Overview

Irbesartan and Adhesion Molecules in AF

Status:
Unknown status

Trial end date:
2010-05-01

Target enrollment:
0

Participant gender:
All

Summary

Experimental data suggest that angiotensin II-antagonists reduce the atrial expression of prothrombotic adhesion molecules and oxidative stress parameters. The present study is designed to investigate the effects on angiotensin II-antagonist irbesartan to reduce the amounts of circulating oxidative stress markers and adhesion molecules in patients with persistent atrial fibrillation.

Phase:

Phase 4

Accepts Healthy Volunteers?

Details

Lead Sponsor:

University of Magdeburg

Collaborator:

Sanofi

Treatments:

Irbesartan

Criteria

Inclusion Criteria:

- Patients with persistent/permanent AF (>2 months)

- CHADS2 Score ≥2

- Age ≥18

- Patient informed orally and in writing

- Written informed consent of the patient

- Patients who are anticipated to show sufficient compliance in following the study
protocol

- Patients must agree to undergo the 148 days clinical follow-up

- Patients who are mentally and linguistically able to understand the aim of the study
and the associated risks and benefits of the treatment. The patients, by providing
informed consent, agree to this treatment as stated in the patient informed consent
document.

Exclusion Criteria:

- Strong clinical evidence that prevents the temporary pause of therapy with AT II
antagonists

- Symptomatic bradycardia

- Implanted pacemaker or implanted cardioverter/defibrillator with any antitachycardia
algorithm in use

- Cardiac surgery or cardiac catheter ablation within the last 3 months prior to
randomisation

- Typical angina pectoris symptoms at rest or during exercise

- Known coronary artery disease with indication for intervention

- Symptomatic peripheral vascular disease

- Left ventricular ejection fraction <35%

- Myocardial infarction within 6 months prior to randomisation

- Diastolic blood pressure >110mmHg at rest

- Symptomatic arterial hypotension

- Known renal artery stenosis

- Serum creatinin >1.8mval/l

- Chronic inflammatory disease

- Acute inflammatory disease (CRP >20mg/L)
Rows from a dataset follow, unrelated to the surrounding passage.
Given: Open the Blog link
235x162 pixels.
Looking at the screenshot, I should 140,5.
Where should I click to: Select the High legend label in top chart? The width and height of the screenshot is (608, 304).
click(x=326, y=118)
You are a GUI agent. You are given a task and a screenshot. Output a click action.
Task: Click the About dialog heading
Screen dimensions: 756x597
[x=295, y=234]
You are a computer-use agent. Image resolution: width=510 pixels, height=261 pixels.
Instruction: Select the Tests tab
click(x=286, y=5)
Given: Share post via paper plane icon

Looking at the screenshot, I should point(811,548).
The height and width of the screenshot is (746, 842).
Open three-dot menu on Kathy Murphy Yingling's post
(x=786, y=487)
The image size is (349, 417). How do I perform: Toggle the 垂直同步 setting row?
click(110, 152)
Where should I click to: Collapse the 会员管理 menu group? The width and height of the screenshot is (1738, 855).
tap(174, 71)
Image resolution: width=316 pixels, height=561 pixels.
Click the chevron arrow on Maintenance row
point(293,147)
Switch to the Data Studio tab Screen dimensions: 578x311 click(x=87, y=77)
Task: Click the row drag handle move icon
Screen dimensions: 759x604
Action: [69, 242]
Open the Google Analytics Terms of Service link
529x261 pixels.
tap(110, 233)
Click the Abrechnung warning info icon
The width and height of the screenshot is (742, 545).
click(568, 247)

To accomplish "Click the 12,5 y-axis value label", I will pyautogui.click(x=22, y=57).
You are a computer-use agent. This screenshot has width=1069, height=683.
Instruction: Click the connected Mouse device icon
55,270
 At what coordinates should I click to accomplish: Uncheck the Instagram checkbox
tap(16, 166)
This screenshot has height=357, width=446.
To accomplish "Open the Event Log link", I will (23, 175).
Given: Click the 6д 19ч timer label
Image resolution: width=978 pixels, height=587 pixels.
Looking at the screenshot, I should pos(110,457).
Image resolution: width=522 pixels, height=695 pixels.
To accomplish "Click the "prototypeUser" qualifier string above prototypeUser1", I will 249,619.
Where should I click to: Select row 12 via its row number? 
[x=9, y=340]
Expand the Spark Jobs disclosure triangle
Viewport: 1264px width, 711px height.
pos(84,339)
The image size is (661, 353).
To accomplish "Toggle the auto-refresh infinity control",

- Relevant hepatic or pulmonary disorders

- Hyperthyreosis manifested clinically and in laboratory

- Known drug intolerance for AT II inhibitors

- Females who are pregnant or breast feeding

- Females of childbearing potential who are not using a scientifically accepted method
of contraception

- Participation in a clinical trial within the last 30 days prior to randomisation

- Drug addiction or chronic alcohol abuse

- Cancer or other disease, which inevitably leads to death

- Legal incapacity, or other circumstances which would prevent the patient from
understanding the aim, nature or extent of the clinical study, evidence of an
uncooperative attitude